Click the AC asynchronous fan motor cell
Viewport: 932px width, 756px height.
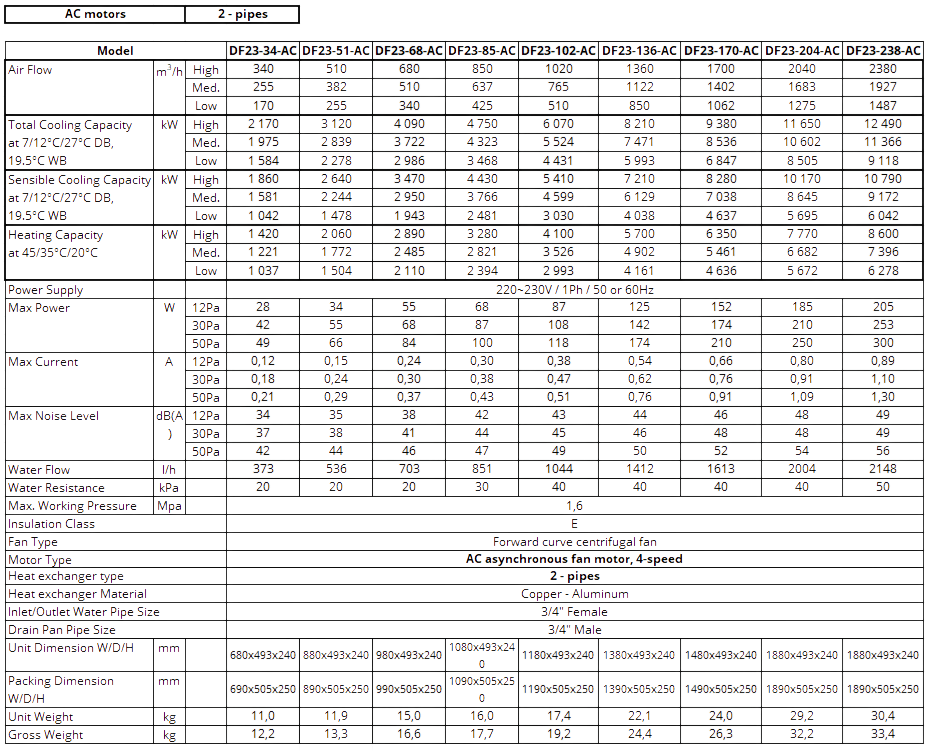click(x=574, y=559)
·····
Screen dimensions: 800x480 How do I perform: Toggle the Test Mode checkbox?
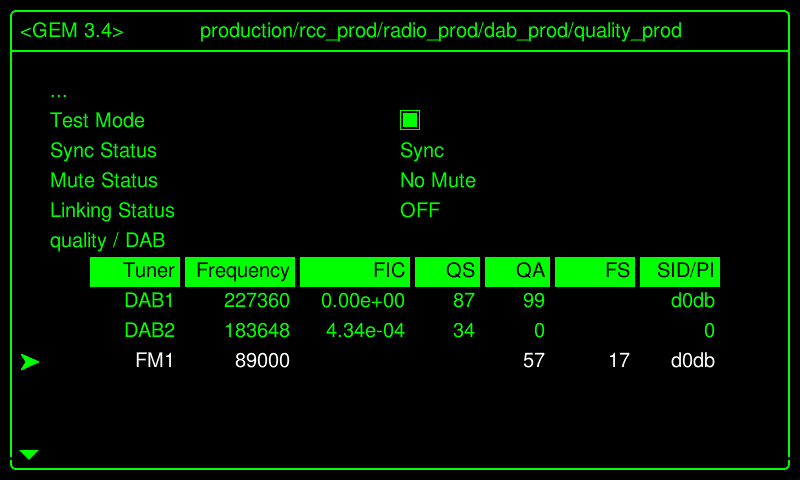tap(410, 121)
·····
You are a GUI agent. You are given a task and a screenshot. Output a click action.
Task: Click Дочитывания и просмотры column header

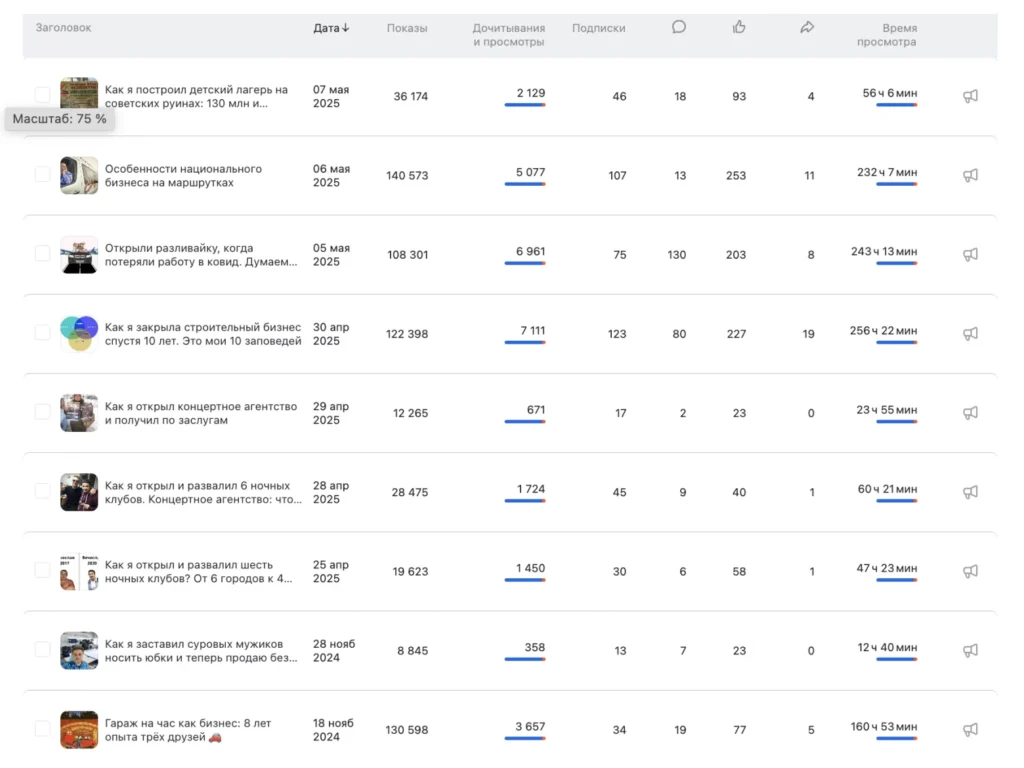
·····
Begin at the line above that has "You are a GUI" and stop after the line that has "Task: Click Дочитывания", copying each line exactly and adding nothing else.

→ Task answer
You are a GUI agent. You are given a task and a screenshot. Output a click action.
Task: Click Дочитывания и просмотры column header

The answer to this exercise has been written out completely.